Stress management Techniques

Stress management techniques this is a series of relaxation techniques that you can do almost any where and any time. They do not take very long to do. Do not force yourself to relax – just let it happen.

 

BREATHING:
2-Step breath – Fill the bottom of your lungs first, then add the top as you breathe through your nose. Breath out slowly. Feel the tension flowing out.

TENSE-RELAX MUSCLES:
Tighten the muscle that you want to relax. Focus on and feel the tension where you have tighten. Now let the muscle become loose and limp. Feel the relaxation flow into the muscle.

BODY SCAN:
With your mind briefly scan every muscle in your body from the tips of your toes to the top of your head.
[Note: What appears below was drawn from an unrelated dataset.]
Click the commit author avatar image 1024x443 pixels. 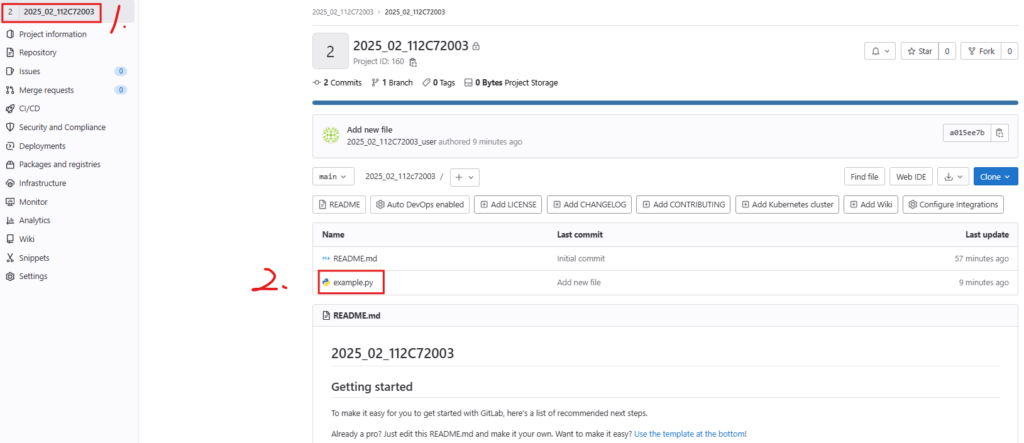[330, 135]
If you sense a tight muscle, just let it become limp and relaxed.

LIMP RAG DOLL:
Do the 2-step breath two times.
With your mind imagine that you are a limp rag doll. Feel your mind and body become limp and relaxed.
*** You may use whatever image you like best **

MIND QUIETING:
To quiet your mind first, focus on your breathing. As you breathe in say slowly to yourself “I am” and as you breathe out, say slowly to yourself “calm.” When your mind feels calm you may focus only on your breathing, with no thoughts at all.

SHOULDERS, ARMS AND HANDS HEAVY AND WARM:
Put your mind into your shoulders, arms and hands – imagine and experience them becoming heavy, relaxed and warm.

Relaxation techniques are many

First is your breathing exercise: The breathing should be abdominal so as to stimulate the diaphragm. The period of expiration should be longer than the inspiration.
Muscle relaxation technique: Known as Jacobson’s progressive muscle relaxation technique. Here muscles are first contracted to have a feeling of tension followed by relaxation.
Another easy technique is the imaginary technique where the person is asked to imagine a relaxing situation like lying in a sea shore.